_EXERCISE_
If a line below includes the string "arrow", copy it.

Data excerpts:
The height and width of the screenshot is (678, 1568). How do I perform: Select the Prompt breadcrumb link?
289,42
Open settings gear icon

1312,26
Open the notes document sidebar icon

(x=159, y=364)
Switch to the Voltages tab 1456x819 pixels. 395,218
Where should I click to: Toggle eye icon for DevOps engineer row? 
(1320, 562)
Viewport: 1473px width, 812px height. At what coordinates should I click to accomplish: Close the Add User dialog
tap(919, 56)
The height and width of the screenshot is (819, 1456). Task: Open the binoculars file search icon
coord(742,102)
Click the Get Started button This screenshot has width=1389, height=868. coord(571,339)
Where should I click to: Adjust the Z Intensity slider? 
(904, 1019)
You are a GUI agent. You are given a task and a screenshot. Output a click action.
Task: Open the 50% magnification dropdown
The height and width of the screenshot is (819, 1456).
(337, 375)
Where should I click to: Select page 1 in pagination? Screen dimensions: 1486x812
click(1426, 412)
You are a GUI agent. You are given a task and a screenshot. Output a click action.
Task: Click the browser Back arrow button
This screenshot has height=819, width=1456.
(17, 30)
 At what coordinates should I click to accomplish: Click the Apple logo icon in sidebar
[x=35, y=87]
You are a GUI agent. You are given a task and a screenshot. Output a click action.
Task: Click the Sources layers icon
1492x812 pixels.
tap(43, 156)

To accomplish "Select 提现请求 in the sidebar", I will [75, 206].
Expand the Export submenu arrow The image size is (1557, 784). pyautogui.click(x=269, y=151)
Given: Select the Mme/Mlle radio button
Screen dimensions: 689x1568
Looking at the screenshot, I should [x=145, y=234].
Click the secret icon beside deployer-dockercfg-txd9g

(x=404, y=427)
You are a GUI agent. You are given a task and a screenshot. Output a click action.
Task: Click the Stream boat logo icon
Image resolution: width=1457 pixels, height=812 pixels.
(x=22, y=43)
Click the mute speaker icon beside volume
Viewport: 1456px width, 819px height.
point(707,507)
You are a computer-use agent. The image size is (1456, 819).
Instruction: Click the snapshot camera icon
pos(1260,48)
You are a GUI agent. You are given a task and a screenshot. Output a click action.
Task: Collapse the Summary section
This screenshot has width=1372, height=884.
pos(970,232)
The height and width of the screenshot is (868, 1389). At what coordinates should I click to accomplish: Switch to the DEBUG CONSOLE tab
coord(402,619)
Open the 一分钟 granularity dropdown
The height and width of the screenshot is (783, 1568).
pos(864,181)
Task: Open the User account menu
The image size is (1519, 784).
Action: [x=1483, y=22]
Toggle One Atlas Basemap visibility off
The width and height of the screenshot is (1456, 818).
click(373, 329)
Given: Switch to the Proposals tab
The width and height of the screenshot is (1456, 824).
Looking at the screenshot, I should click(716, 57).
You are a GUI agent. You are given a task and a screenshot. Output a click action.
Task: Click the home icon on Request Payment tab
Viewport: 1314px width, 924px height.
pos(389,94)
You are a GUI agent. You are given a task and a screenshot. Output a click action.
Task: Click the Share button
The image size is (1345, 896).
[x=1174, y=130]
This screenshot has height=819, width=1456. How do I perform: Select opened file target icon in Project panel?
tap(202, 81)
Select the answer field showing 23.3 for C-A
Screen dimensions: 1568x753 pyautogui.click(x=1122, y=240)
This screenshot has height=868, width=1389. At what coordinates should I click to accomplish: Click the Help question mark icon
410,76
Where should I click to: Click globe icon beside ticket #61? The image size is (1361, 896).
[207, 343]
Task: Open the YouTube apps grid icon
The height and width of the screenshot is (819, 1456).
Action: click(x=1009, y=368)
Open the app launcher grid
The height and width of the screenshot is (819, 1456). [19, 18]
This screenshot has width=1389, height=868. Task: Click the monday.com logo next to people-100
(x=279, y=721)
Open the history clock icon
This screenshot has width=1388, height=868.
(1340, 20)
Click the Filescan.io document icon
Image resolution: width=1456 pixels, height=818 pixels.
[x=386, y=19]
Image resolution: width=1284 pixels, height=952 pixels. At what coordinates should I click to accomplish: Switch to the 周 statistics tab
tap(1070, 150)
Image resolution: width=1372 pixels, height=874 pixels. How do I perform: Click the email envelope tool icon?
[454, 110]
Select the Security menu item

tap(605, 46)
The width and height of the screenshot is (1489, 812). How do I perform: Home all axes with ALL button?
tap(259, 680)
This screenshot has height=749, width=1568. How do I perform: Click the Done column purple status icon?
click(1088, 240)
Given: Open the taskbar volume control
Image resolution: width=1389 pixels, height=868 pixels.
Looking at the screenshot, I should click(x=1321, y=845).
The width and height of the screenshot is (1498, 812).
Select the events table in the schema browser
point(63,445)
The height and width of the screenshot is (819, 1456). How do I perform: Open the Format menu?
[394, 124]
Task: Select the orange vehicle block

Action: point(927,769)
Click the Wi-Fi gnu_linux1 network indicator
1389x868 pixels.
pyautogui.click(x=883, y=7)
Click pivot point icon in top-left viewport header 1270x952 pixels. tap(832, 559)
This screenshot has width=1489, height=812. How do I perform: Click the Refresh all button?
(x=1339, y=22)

_ANSWER FOR THIS EXERCISE_
Task: Click the browser Back arrow button
Expand the Export submenu arrow The image size is (1557, 784). pyautogui.click(x=269, y=151)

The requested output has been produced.